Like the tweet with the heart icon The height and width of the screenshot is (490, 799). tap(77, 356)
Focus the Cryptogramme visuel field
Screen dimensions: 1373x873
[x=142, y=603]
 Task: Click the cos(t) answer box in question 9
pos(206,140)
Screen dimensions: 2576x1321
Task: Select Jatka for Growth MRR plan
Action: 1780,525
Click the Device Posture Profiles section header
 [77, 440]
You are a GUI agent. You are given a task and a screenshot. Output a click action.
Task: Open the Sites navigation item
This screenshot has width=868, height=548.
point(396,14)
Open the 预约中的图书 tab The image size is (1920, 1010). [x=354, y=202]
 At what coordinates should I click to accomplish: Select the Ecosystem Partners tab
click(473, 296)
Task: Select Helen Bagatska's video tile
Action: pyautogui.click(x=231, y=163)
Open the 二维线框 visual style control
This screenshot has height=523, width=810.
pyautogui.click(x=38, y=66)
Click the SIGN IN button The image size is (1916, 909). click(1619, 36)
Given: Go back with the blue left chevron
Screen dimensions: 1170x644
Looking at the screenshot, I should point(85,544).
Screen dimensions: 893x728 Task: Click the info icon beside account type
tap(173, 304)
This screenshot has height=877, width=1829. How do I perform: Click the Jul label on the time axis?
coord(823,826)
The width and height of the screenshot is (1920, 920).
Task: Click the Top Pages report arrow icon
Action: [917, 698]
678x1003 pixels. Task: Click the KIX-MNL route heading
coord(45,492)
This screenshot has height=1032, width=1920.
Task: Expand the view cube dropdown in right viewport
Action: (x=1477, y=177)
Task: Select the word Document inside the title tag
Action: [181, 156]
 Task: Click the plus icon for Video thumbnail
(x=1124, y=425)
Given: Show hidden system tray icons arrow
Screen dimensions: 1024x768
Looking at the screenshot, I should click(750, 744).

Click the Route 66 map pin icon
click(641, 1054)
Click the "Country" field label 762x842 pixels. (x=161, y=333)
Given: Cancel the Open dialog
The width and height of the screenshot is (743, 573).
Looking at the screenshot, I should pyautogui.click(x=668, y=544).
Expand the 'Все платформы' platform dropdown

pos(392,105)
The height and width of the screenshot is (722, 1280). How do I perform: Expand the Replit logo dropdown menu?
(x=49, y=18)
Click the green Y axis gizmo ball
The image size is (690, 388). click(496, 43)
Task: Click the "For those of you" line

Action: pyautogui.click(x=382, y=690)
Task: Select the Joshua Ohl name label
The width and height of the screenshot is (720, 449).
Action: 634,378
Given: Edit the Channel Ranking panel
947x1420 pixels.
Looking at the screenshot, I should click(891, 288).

──────────

Try it:
Every line of the listing, first to last, should be retyped exactly.

Problem solution:
Like the tweet with the heart icon The height and width of the screenshot is (490, 799). tap(77, 356)
Focus the Cryptogramme visuel field
Screen dimensions: 1373x873
[x=142, y=603]
 Task: Click the cos(t) answer box in question 9
pos(206,140)
Screen dimensions: 2576x1321
Task: Select Jatka for Growth MRR plan
Action: 1780,525
Click the Device Posture Profiles section header
 [77, 440]
You are a GUI agent. You are given a task and a screenshot. Output a click action.
Task: Open the Sites navigation item
This screenshot has width=868, height=548.
point(396,14)
Open the 预约中的图书 tab The image size is (1920, 1010). [x=354, y=202]
 At what coordinates should I click to accomplish: Select the Ecosystem Partners tab
click(473, 296)
Task: Select Helen Bagatska's video tile
Action: pyautogui.click(x=231, y=163)
Open the 二维线框 visual style control
This screenshot has height=523, width=810.
pyautogui.click(x=38, y=66)
Click the SIGN IN button The image size is (1916, 909). click(1619, 36)
Given: Go back with the blue left chevron
Screen dimensions: 1170x644
Looking at the screenshot, I should point(85,544).
Screen dimensions: 893x728 Task: Click the info icon beside account type
tap(173, 304)
This screenshot has height=877, width=1829. How do I perform: Click the Jul label on the time axis?
coord(823,826)
The width and height of the screenshot is (1920, 920).
Task: Click the Top Pages report arrow icon
Action: [917, 698]
678x1003 pixels. Task: Click the KIX-MNL route heading
coord(45,492)
This screenshot has height=1032, width=1920.
Task: Expand the view cube dropdown in right viewport
Action: (x=1477, y=177)
Task: Select the word Document inside the title tag
Action: [181, 156]
 Task: Click the plus icon for Video thumbnail
(x=1124, y=425)
Given: Show hidden system tray icons arrow
Screen dimensions: 1024x768
Looking at the screenshot, I should click(750, 744).

Click the Route 66 map pin icon
click(641, 1054)
Click the "Country" field label 762x842 pixels. (x=161, y=333)
Given: Cancel the Open dialog
The width and height of the screenshot is (743, 573).
Looking at the screenshot, I should pyautogui.click(x=668, y=544).
Expand the 'Все платформы' platform dropdown

pos(392,105)
The height and width of the screenshot is (722, 1280). How do I perform: Expand the Replit logo dropdown menu?
(x=49, y=18)
Click the green Y axis gizmo ball
The image size is (690, 388). click(496, 43)
Task: Click the "For those of you" line

Action: pyautogui.click(x=382, y=690)
Task: Select the Joshua Ohl name label
The width and height of the screenshot is (720, 449).
Action: 634,378
Given: Edit the Channel Ranking panel
947x1420 pixels.
Looking at the screenshot, I should click(891, 288).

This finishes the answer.